■ YOUR TASK
Recast the listing below as a JSON array of strings, one per line, from the line containing "Open the Run tool window" through the line containing "Image resolution: width=660", both included, and skip any blank lines. Leave the pictures out of your answer.

# START OF DATA IN THIS EXERCISE

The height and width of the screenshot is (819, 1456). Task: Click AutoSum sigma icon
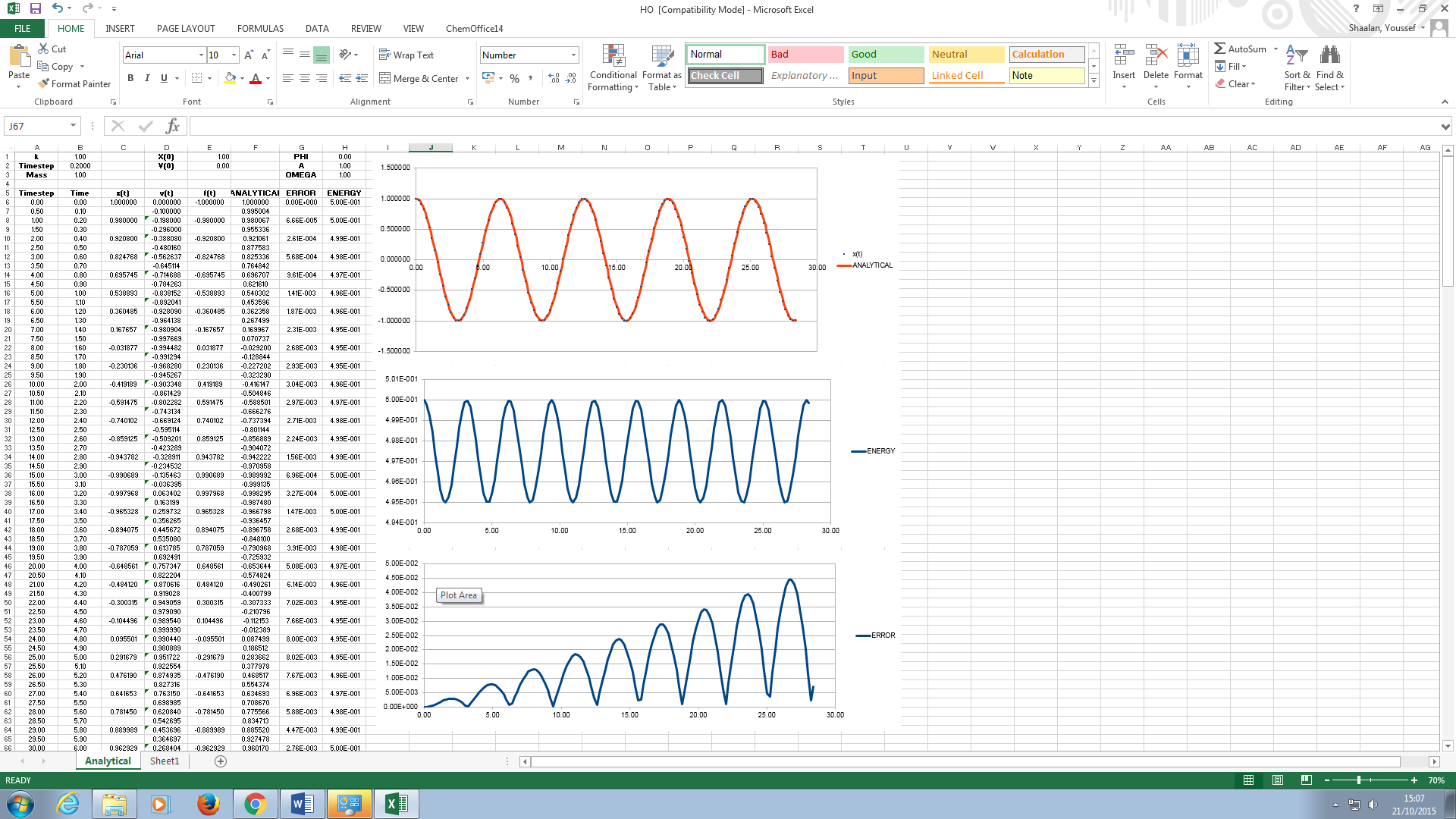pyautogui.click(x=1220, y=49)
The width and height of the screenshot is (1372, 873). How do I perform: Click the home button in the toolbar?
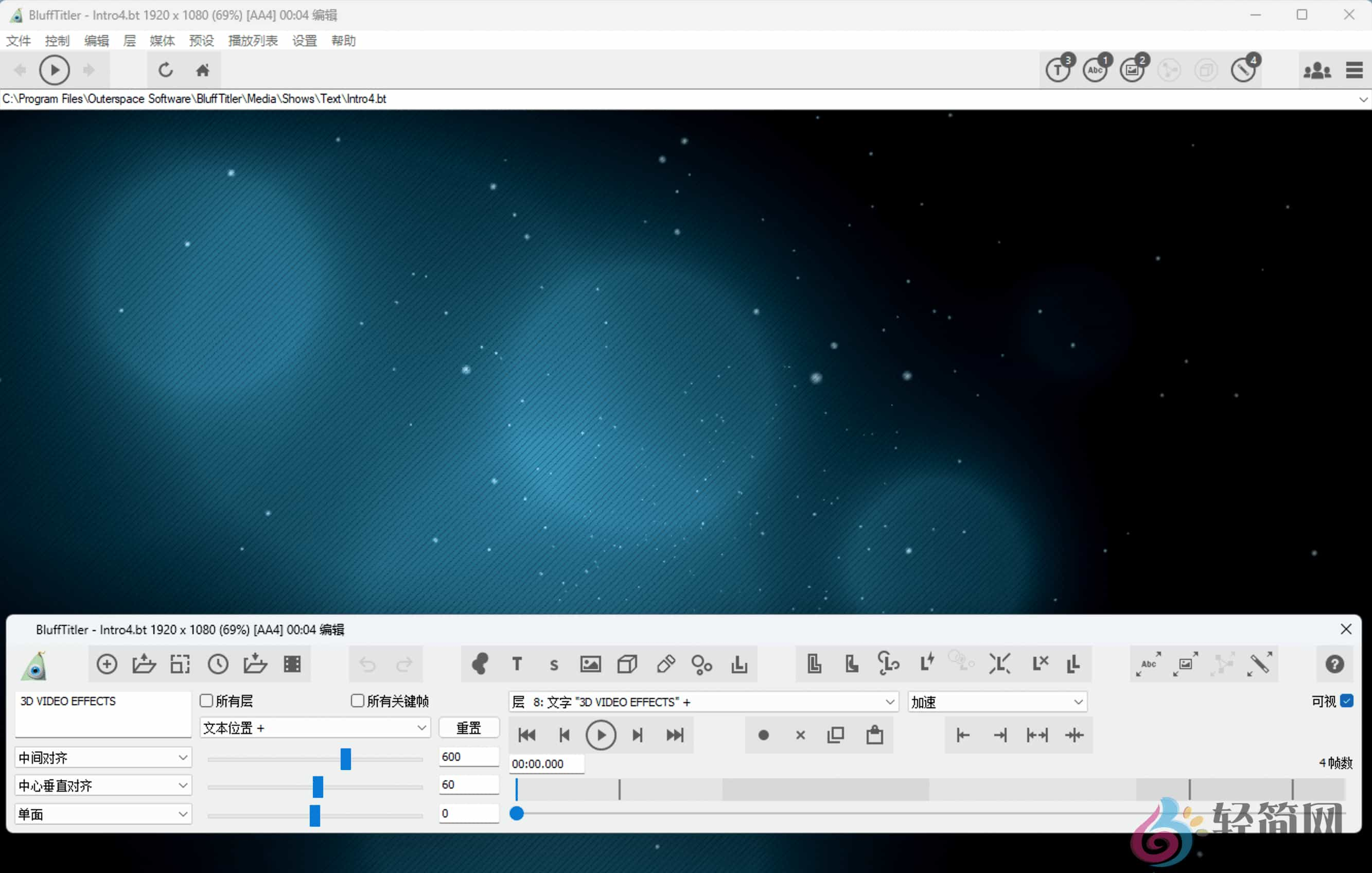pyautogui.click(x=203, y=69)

# END OF DATA IN THIS EXERCISE
# START OF DATA IN THIS EXERCISE

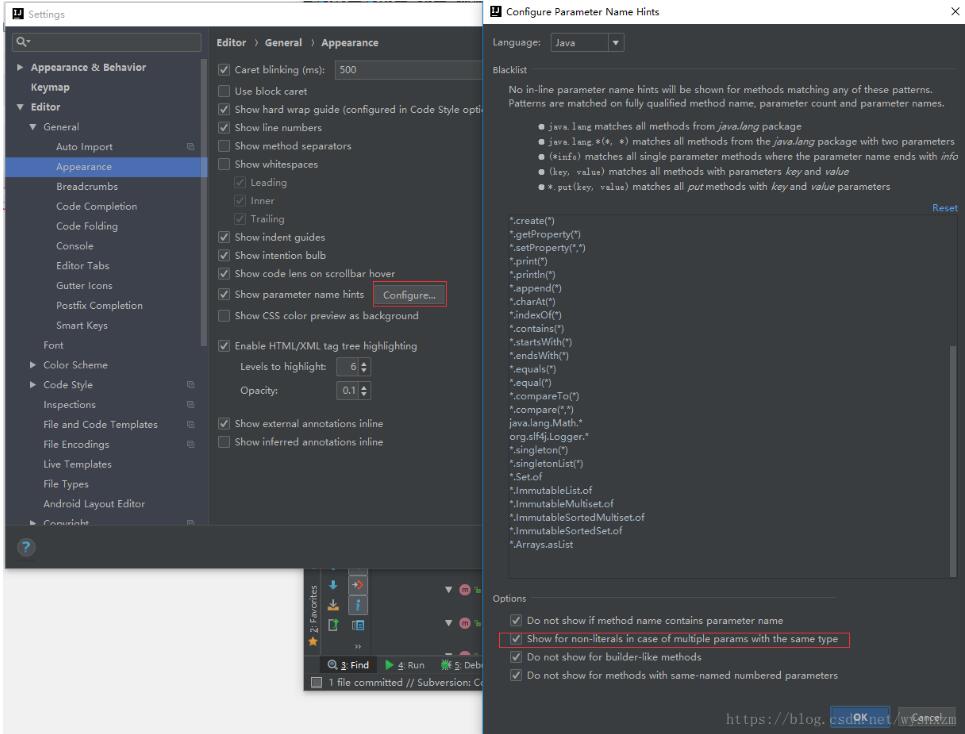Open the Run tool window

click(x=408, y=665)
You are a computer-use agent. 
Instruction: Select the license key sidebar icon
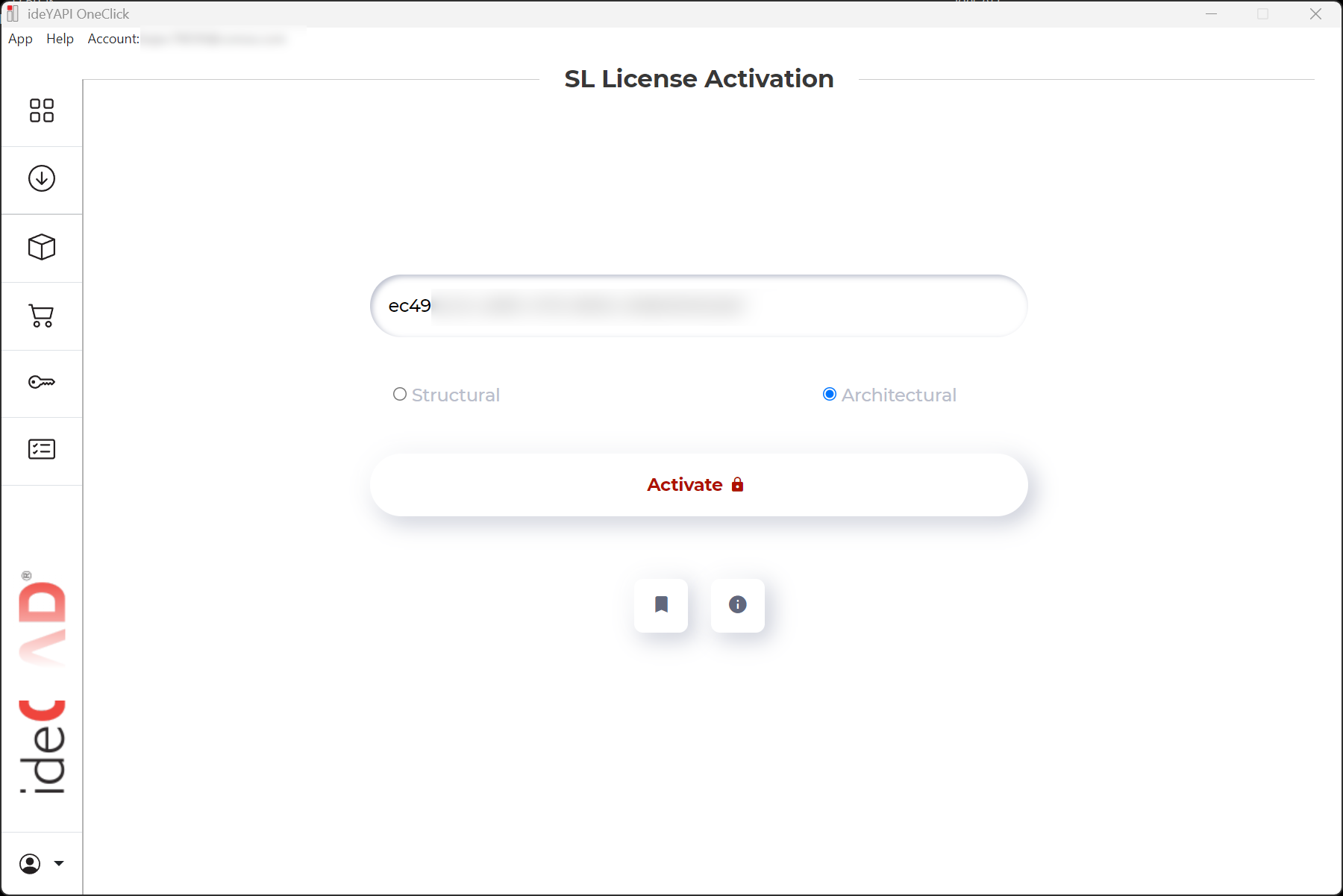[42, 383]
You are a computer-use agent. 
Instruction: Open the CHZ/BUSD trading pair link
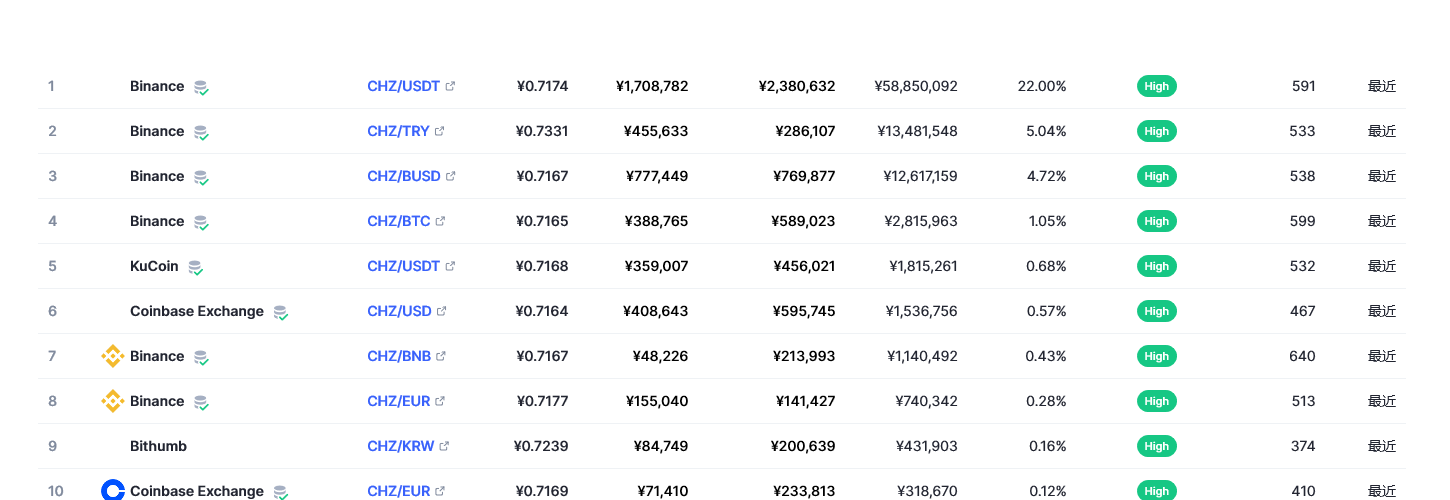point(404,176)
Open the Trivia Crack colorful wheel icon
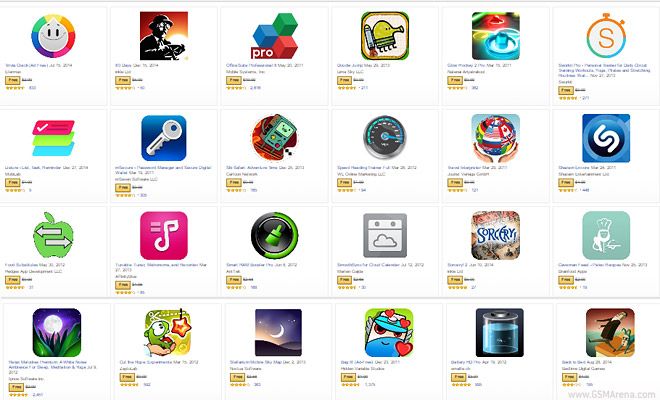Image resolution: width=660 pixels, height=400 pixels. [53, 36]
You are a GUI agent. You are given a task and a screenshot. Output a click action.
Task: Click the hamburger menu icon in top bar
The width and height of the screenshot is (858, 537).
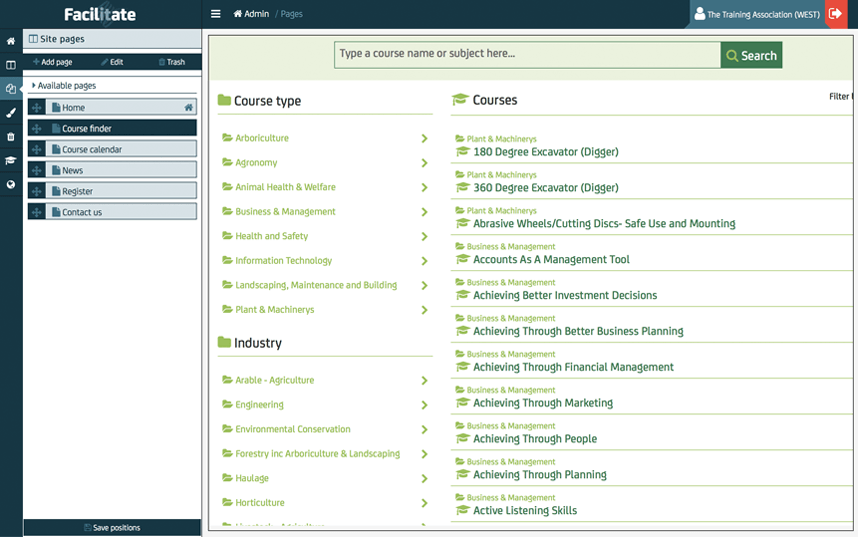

# END OF DATA IN THIS EXERCISE

■ EXERCISE OUTPUT
[
  "Open the Run tool window",
  "click(x=408, y=665)",
  "You are a computer-use agent. ",
  "Instruction: Select the license key sidebar icon",
  "[42, 383]",
  "You are a computer-use agent. ",
  "Instruction: Open the CHZ/BUSD trading pair link",
  "point(404,176)",
  "Open the Trivia Crack colorful wheel icon",
  "Image resolution: width=660 pixels, height=400 pixels. [53, 36]"
]